311253: CF1956E1. Nene vs. Monsters (Easy Version)

This is the easy version of the problem. The only difference between the versions is the constraints on $a_i$. You can make hacks only if both versions of the problem are solved.

Nene is fighting with $n$ monsters, located in a circle. These monsters are numbered from $1$ to $n$, and the $i$-th ($1 \le i \le n$) monster's current energy level is $a_i$.

Since the monsters are too strong, Nene decided to fight with them using the Attack Your Neighbour spell. When Nene uses this spell, the following actions happen in the following order one by one:

• The $1$-st monster attacks the $2$-nd monster;
• The $2$-nd monster attacks the $3$-rd monster;
• $\ldots$
• The $(n-1)$-th monster attacks the $n$-th monster;
• The $n$-th monster attacks the $1$-st monster.

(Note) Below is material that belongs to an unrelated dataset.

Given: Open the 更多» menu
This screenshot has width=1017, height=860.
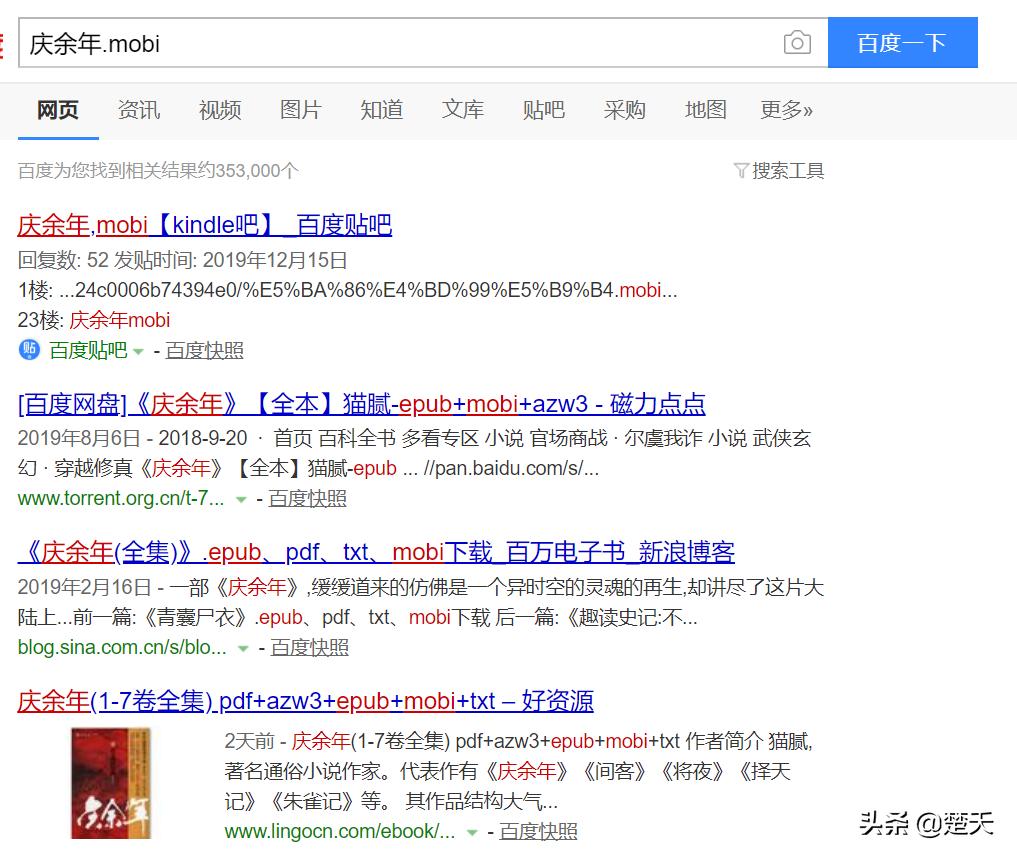Looking at the screenshot, I should [x=786, y=110].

When the monster with energy level $x$ attacks the monster with the energy level $y$, the energy level of the defending monster becomes $\max(0, y-x)$ (the energy level of the attacking monster remains equal to $x$).

Nene is going to use this spell $10^{100}$ times and deal with the monsters that will still have a non-zero energy level herself. She wants you to determine which monsters will have a non-zero energy level once she will use the described spell $10^{100}$ times.

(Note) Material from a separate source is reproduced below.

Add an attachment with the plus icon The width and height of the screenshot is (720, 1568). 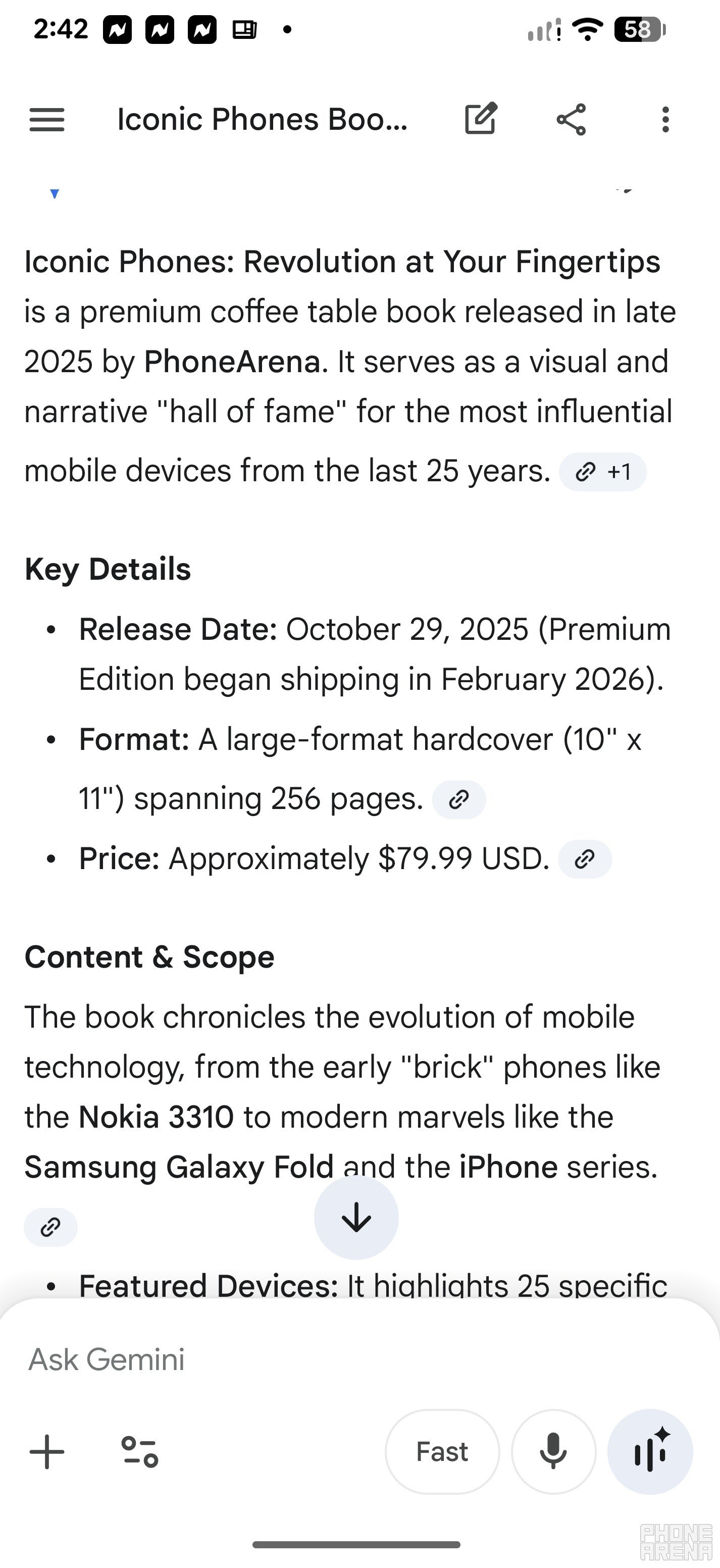click(46, 1452)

Each test contains multiple test cases. The first line contains the number of test cases $t$ ($1 \le t \le 10^4$). The description of test cases follows.

The first line contains a single integer $n$ ($2 \le n \le 2 \cdot 10^5$) — the number of monsters.

The second line contains $n$ integers $a_1, a_2, \ldots, a_n$ ($0 \le a_i \le 2 \cdot 10^5$) — the current energy levels of monsters.

It is guaranteed that the sum of $n$ over all test cases does not exceed $2 \cdot 10^5$.

For each test case,

• in the first line output an integer $m$ — the number of monsters with non-zero energy level after $10^{100}$ uses of the spell;
• in the second line of output $m$ integers $i_1,i_2,\ldots,i_m$ ($1 \le i_1 < i_2 < \ldots < i_m \le n$) — the indices of these monsters in the increasing order.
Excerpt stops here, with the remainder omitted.